▶ Passage to read

Our use of Particle in the foreseeable future is internally-focused tinkering that cannot make the current figure balance; you already imagine the lame behavior when we flash updates to 10-50 devices (like using a hand calculator instead of excel); we’d pay per flash or per device/month even in a slightly regressive structure to get some of those same benefits at our scale. However, our ability to demonstrate fleet management could make a product a future viability that reaches that threshold.

This is also going to shift naturally as the feature set becomes more robust and can be differentiated. We’re also so small that I can’t imagine how many seats are needed even in a large product shop, or how much bandwidth you might get for the same price to update 200,000 or 200 devices. I’ll keep my eye on this closely; its early days for a lot of cloud platform models, and we’re prepared for the ground to shift, but hopefully not derail our efforts to make great things with them.

Once we get queued firmwares, basic flashing of multiple units should be doable using the API.
Device management is more than that, but at 49$ its not for personal or maker business.

The price is decent for reasonably sized companies, for us small fish, we can work with the basic code access and make some API based work arounds for useability.

So in the interaction you mentioned that you would like feedback on what features people want from the fleet management system for free/cheaper.

IMO the most lacking feature of the current web ide, is that you cant tie a code to a device, and second that you cant tie multiple devices to the same code.

So when you make changes, even if its a change to a single code running on a single unit, you have to remember which unit that is, and if you forget or pick the wrong one, you flash bad code on another device with potential magic smoke results(due to external components).

▶ Short exercise 1
According to the passage on Particle fleet management, why is the inability to tie code to a device a risk when changes are made?
▶ Short exercise 2
Reproduce word for word the portion of the passage on Particle fleet management starting with "This is also" and going on through "using the API.".

▶ Stored data
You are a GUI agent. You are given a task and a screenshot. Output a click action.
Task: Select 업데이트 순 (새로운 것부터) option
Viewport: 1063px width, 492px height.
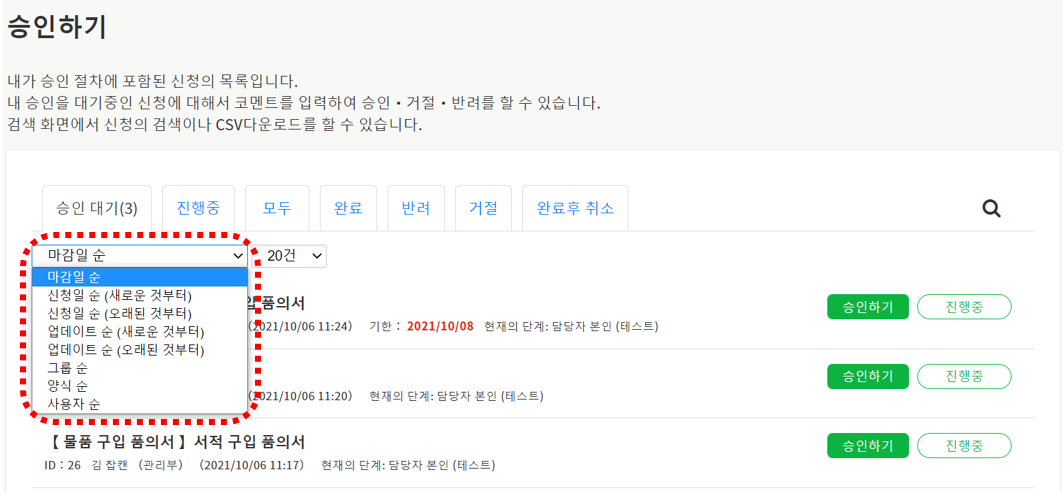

▶ Output 1
When changes are made, even to a single code running on a single unit, the user has to remember which unit that is. If the user forgets or picks the wrong one, bad code is flashed onto another device, with potential "magic smoke" results caused by external components.

▶ Output 2
This is also going to shift naturally as the feature set becomes more robust and can be differentiated. We’re also so small that I can’t imagine how many seats are needed even in a large product shop, or how much bandwidth you might get for the same price to update 200,000 or 200 devices. I’ll keep my eye on this closely; its early days for a lot of cloud platform models, and we’re prepared for the ground to shift, but hopefully not derail our efforts to make great things with them.

Once we get queued firmwares, basic flashing of multiple units should be doable using the API.